Upstart Loses Track of Services ("Unknown instance")

Richard Laager rlaager at wiktel.com
Tue Apr 3 16:32:19 UTC 2012


On Thu, 2012-03-29 at 08:49 +0100, James Hunt wrote:
> On 29/03/12 01:14, Richard Laager wrote:
> > I have this recurring problem where trying to stop services results in
> > "Unknown instance". It's as if upstart has lost track of the fact that a
> > service is running (and its PID); starting the service again will result
> > in two copies running (at least for some services that don't do their
> > own duplicate checking).
> > 
> > It has continued to happen across several releases of Ubuntu, with
> > multiple different services (e.g.
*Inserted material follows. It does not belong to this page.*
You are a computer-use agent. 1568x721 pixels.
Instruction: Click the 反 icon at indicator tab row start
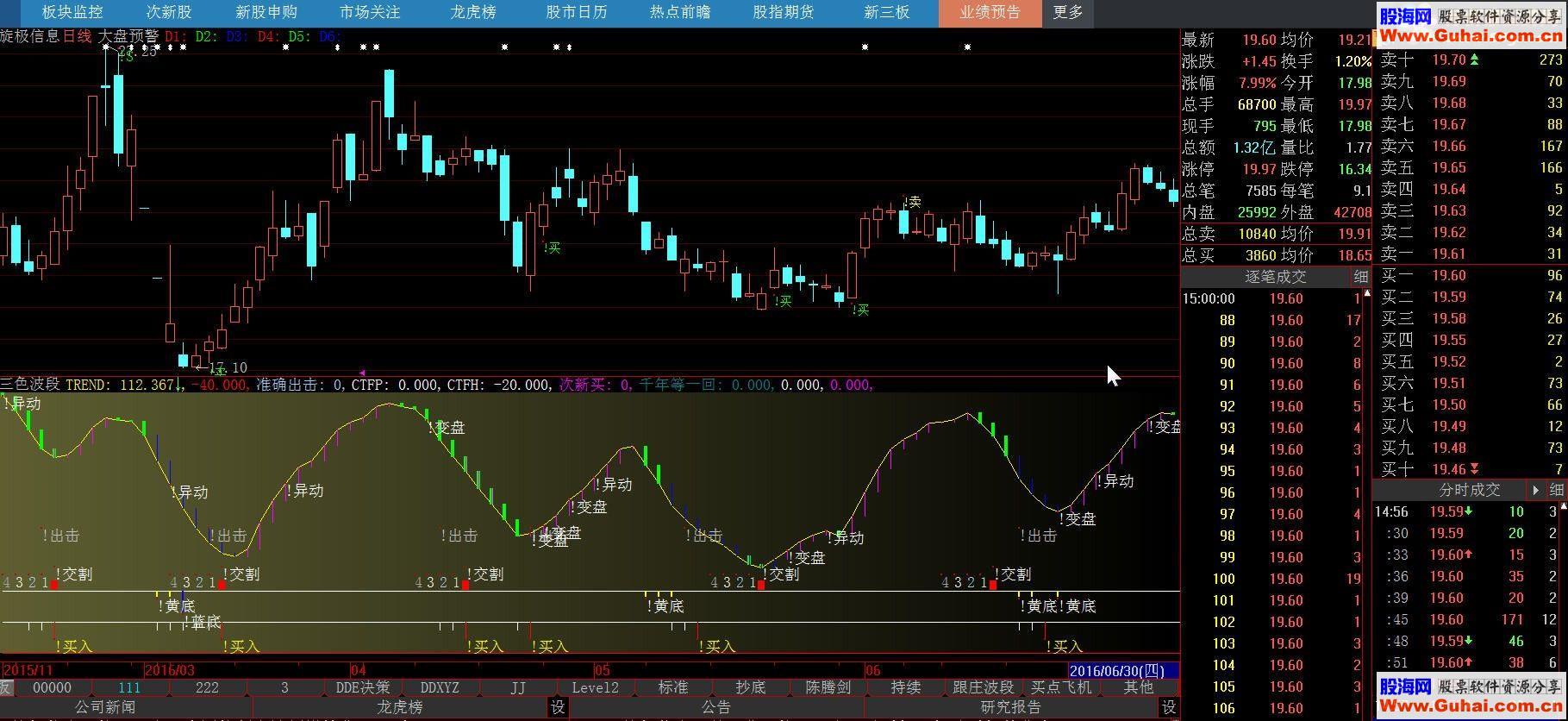click(6, 687)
SSH, upstart jobs for daemons I've
> > written myself). With SSH, it's virtually guaranteed to happen every
> > time I want to stop it (since I do so infrequently), but I can't
> > reproduce this on demand. In other words, I can
> > start...stop...start...stop services right in a row to my heart's
> > content and it's fine. I'm starting to wonder if the trigger isn't
> > something that happens nightly. Alternatively, it might be happening on
> > (certain) package upgrades.
> > 
> > What should I be doing to debug this?
> 
> With respect to ssh, I think you may be referring to this bug:
> 
>   https://bugs.launchpad.net/ubuntu/+source/openssh/+bug/687535
> 
> The problem has now been fixed in versions of Ubuntu going back to lucid (10.04).

I'm running Precise, which was up-to-date as of the 29th when I sent the
email. (I'm also running older versions on some boxes, but let's ignore
them for the purposes of debugging.) So I should have that bug fix.

> You don't mention any other services by name so it is rather difficult to speculate.

I'm seeing this with smbd for sure. I believe I'm seeing it with cups,
but it was only once (on Precise) so far.

> However, if you
> are seeing strange behaviour for jobs you have written, I suspect you have mis-specified the
> 'expect' stanza in combination with specifying 'respawn' (doing so will give strange behaviour).

Here's my configuration file:

        # dms10-alarms - DMS10 Logging
        
        description "DMS10 alarm logging"
        
        start on runlevel [2345]
        stop on runlevel [06]
        
        respawn
        
        script
            exec tty-cronolog /etc/tty-cronolog/dms10-alarms
        end script

tty-cronolog is a fairly simple Perl script I wrote. It takes a path to
a configuration file as an argument. It reads that configuration file,
opens a serial port tty and a pipe to cronolog, and shovels data from
the tty to cronolog. It does not fork() itself (other than what Perl
does for the cronolog pipe) or do anything with stdin/stdout/stderr. It
just starts and runs until it receives a TERM signal.